Compared to Universal Health Care Coverage, This Health Care "Reform" Bill is a Pathetic Joke Played on Regular Americans
The Rube Goldberg monstrosity known as the health care bill crawling to the finish line on Sunday will be hailed as a victory for regular Americans.
It is no such thing. It is simply the quintessential exercise in polishing a turd.
Jane Hamsher at Firedoglake explains: "The Firedoglake health care team has been covering the debate in congress since it began last year....
"We’ve also taken a detailed look at the bill, and have come up with 18 often stated myths about this health care reform bill. {These are listed in the article with the accompanying truth.
"Real health care reform is the thing we’ve fought for from the start. It is desperately needed. But this bill falls short on many levels, and hurts many people more than it helps."
Just a few of the eighteen myths:
"Myth: The bill will make health care affordable for middle class Americans.
"Truth: The bill will impose a financial hardship on middle class Americans who will be forced to buy a product that they can’t afford to use.
"A family of four making $66,370 will be forced to pay $5,243 per year for insurance. After basic necessities, this leaves them with $8,307 in discretionary income — out of which they would have to cover clothing, credit card and other debt, child care and education costs, in addition to $5,882 in annual out-of-pocket medical expenses for which families will be responsible.
"Myth: The bill will provide immediate access to insurance for Americans who are uninsured because of a pre-existing condition.
"Truth: Access to the “high risk pool” is limited and the pool is underfunded. It will cover few people, and will run out of money in 2011 or 2012
"Only those who have been uninsured for more than six months will qualify for the high risk pool. Only 0.7% of those without insurance now will get coverage, and the CMS report estimates it will run out of funding by 2011 or 2012.
"Myth: The bill prohibits dropping people in individual plans from coverage when they get sick.
"Truth: The bill does not empower a regulatory body to keep people from being dropped when they’re sick.
"There are already many states that have laws on the books prohibiting people from being dropped when they’re sick, but without an enforcement mechanism, there is little to hold the insurance companies in check."
Regarding this appalling bill, David Sirota asks, "What's the matter with Democrats?
"Ever since Thomas Frank published his book "What's the Matter With Kansas?" Democrats have sought a political strategy to match the GOP's. The health care bill proves they've found one.
"Whereas Frank highlighted Republicans' sleight-of-hand success portraying millionaire tax cuts as gifts to the working class, Democrats are now preposterously selling giveaways to insurance and pharmaceutical executives as a middle-class agenda. Same formula, same fat cat beneficiaries, same bleating sheeple herded to the slaughterhouse. The only difference is the Rube Goldberg contraption that Democrats are using to tend the flock.
"...President Obama then barnstorms the country, calling the bill a victory for "ordinary working folks" over the same corporations he is privately promising to enrich.
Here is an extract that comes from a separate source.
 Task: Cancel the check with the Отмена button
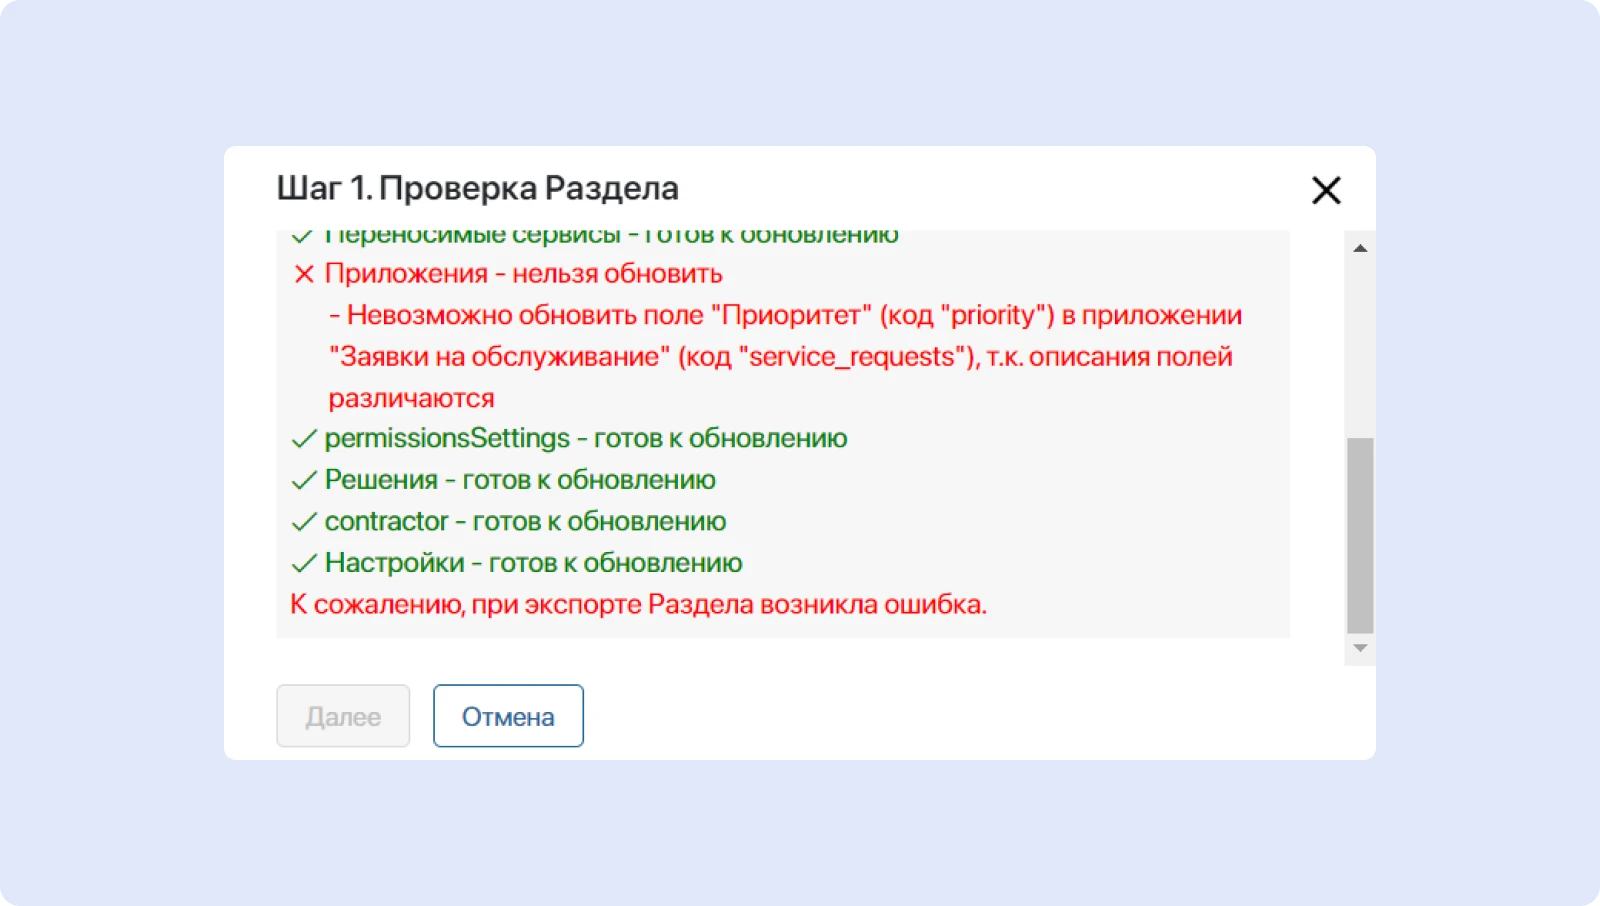point(508,716)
The insurance industry, of course, airs token ads to buttress Obama's "victory" charade - at the same time its lobbyists are, according to Politico, celebrating with chants of "we win!"
"If this represents victory over special interests, why is Politico reporting that 'drug industry lobbyists have huddled with Democratic staffers' to help pass the bill? How is the legislation a first step to reform, as proponents argue, if it financially and politically strengthens insurance and drug companies opposing true change? And what prevents those companies from continuing to increase prices?
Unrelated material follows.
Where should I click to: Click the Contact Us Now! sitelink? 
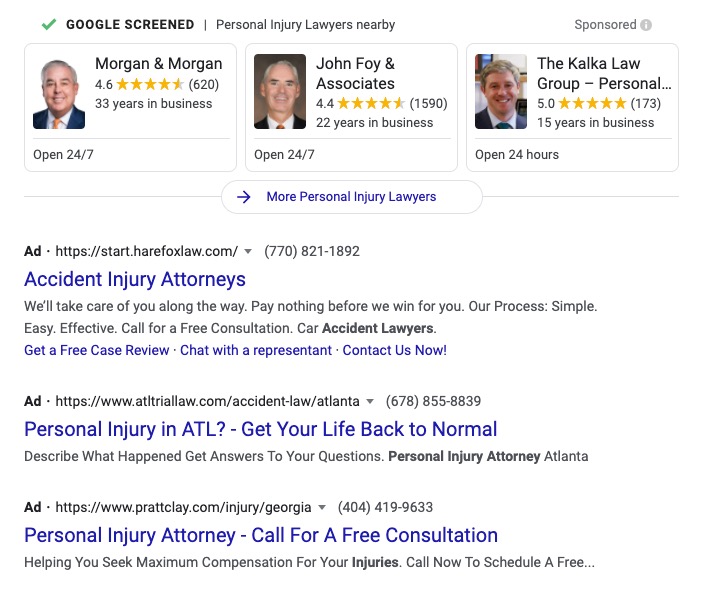click(x=395, y=350)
"These queries go unaddressed - and often unasked. Why? Because their answers threaten to expose the robbery in progress, circumvent the "What's the Matter with Kansas?" contemplation and raise the most uncomfortable question of all:
"What's the matter with Democrats?"
While the DINO president makes deals to enrich the health care industry, and the White House and Capitol Hill are filled with those enjoying top quality health care coverage provided by the government, courtesy of taxpayers, many of whom can't afford health care coverage for themselves and still won't under this bill which is a great fraud perpetrated against economically struggling Americans.
Compared to the universal health care of other industrialized nations, this bill is a pathetically sick joke played on regular Americans by the Congress and the White House.